In a win for budget hawks and a small blow to the wind turbine industry, House members approved Senate Bill 277 76-65.
Rep. James Frank, R-Wichita Falls, who carried the bill in the House, argued the measure was necessary to limit the tall wind turbines as a threat to military exercises.
The turbines “create more risks for those bases,” he told members.
Bill author Sen. Donna Campbell, R-New Braunfels, argued earlier this session that the military installations are too valuable to the state’s economy to be hindered by the wind farms.
“Our military installations provide a $135 billion boost to the economy and are responsible for employing over 800,000 Texans directly and indirectly,” Campbell said in a news release. “Losing military missions due to wind farms negatively affects the long-term viability of these bases, and we cannot allow that to happen.”
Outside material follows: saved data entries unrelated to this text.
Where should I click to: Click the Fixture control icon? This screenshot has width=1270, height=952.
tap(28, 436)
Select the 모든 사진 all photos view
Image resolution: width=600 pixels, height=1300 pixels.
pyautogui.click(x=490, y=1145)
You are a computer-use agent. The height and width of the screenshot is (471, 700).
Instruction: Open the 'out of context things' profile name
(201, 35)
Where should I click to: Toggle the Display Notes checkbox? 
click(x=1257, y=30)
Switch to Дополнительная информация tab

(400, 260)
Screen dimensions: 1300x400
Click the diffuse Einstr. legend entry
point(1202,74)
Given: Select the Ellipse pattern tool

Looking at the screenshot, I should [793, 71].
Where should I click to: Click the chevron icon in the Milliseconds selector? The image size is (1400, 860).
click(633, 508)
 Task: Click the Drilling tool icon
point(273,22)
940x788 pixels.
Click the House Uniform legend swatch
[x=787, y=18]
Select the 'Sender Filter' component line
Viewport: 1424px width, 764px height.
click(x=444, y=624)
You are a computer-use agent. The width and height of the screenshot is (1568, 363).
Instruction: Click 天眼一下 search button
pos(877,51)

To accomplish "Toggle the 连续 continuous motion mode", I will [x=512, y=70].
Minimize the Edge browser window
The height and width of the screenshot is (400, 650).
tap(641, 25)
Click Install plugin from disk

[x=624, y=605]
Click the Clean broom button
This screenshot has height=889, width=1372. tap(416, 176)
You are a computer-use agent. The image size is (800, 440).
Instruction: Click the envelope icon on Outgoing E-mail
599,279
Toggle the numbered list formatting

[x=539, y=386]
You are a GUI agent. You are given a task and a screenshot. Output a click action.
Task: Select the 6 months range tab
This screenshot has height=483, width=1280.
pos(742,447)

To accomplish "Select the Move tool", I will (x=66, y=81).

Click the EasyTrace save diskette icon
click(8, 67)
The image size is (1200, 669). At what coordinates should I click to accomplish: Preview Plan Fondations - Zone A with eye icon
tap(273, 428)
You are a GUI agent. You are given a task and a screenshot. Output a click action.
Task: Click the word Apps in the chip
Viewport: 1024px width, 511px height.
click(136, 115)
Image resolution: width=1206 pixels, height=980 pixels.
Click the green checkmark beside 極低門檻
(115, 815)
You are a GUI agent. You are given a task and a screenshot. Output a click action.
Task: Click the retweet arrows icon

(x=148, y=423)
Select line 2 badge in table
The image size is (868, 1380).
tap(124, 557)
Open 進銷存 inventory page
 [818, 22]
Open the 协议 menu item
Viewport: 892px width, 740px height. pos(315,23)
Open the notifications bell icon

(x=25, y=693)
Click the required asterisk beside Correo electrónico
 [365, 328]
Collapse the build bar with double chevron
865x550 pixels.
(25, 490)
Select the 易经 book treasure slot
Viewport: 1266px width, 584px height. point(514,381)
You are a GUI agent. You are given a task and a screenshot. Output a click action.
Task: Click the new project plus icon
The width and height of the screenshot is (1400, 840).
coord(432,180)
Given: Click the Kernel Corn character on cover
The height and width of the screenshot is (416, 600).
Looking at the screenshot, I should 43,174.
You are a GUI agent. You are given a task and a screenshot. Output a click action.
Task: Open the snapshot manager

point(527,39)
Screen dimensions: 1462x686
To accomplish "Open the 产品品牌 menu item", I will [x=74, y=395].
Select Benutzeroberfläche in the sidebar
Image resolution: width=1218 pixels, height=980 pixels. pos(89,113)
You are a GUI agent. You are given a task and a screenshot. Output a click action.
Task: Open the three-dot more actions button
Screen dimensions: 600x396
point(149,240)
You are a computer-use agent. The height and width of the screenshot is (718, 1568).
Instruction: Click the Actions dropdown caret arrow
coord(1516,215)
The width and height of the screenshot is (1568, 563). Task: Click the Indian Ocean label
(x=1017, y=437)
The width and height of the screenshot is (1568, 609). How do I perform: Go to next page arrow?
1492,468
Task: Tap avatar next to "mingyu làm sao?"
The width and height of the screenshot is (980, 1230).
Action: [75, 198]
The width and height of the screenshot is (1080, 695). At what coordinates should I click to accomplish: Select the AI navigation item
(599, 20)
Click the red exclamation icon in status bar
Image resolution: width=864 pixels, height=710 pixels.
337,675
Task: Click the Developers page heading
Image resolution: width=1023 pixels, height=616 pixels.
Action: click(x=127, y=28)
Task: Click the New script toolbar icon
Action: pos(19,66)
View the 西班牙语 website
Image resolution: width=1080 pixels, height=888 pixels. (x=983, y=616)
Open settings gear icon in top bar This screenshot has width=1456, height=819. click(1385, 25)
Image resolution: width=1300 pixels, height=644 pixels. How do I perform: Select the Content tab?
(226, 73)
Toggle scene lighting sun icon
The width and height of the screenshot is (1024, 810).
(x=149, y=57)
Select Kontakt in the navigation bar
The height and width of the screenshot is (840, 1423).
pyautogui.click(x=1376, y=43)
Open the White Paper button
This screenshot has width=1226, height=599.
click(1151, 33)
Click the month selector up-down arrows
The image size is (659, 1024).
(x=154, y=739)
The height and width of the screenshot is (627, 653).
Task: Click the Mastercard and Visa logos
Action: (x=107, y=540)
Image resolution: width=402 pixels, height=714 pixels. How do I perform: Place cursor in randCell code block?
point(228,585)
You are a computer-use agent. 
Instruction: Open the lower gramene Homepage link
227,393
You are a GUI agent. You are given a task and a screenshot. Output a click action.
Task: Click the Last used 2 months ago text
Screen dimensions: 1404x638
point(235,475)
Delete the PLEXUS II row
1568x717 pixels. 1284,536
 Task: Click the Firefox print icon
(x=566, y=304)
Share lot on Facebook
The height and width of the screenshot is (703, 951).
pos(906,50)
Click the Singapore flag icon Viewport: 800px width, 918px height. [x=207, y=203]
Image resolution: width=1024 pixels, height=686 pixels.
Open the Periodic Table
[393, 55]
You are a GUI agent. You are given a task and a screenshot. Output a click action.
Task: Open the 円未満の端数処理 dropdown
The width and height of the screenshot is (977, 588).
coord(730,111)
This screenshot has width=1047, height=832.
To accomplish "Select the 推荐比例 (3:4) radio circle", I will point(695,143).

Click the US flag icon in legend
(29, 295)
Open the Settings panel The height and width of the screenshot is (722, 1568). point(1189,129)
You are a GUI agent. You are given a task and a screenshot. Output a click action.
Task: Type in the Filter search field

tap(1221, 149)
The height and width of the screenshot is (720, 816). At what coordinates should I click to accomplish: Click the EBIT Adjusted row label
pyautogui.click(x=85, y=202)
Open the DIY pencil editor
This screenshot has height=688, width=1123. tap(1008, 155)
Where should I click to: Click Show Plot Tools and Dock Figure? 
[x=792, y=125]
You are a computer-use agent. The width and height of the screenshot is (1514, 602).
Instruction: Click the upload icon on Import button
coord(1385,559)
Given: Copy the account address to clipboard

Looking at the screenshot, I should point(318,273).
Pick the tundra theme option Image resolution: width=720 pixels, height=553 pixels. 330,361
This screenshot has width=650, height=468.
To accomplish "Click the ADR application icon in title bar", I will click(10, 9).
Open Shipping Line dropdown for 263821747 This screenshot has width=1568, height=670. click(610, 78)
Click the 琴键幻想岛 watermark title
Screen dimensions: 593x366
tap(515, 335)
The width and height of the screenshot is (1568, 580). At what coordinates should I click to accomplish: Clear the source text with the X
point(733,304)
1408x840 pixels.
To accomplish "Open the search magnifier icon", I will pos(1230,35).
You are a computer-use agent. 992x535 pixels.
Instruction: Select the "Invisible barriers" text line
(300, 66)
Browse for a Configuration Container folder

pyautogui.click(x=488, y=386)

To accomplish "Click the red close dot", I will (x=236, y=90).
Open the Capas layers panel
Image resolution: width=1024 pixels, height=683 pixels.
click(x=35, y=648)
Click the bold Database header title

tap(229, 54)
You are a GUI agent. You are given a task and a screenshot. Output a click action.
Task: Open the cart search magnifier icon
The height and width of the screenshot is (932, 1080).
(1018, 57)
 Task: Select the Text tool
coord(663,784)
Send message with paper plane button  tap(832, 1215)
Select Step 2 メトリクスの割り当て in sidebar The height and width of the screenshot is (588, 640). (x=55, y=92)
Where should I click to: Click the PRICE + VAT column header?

But Jeff Clark, executive director of the Austin-based Wind Coalition, said there is “already a robust process” for vetting the siting of wind turbines near military installations.
Lurking in the background of the bill was a controversial tax exemption.
The tax exemption program is meant to attract new business to rural parts of the state.
The Legislature passed the Texas Economic Development Act in 2001 because, according to the law’s advocates, the state’s heavy reliance on property taxes was making it difficult to attract large industrial projects, for which property taxes are a major expense.
But over the last decade the focus of the program has shifted to renewable energy companies, most of them wind projects.
Many state officials say the program has been a success, creating jobs in strapped regions of the state, but others have called it corporate welfare, saying the relatively small number of jobs created aren’t worth the taxpayer expense.
The House is likely to give final approval to the measure on Tuesday; following Senate approval of a minor amendment, the bill is likely to go to the governor to be signed into law.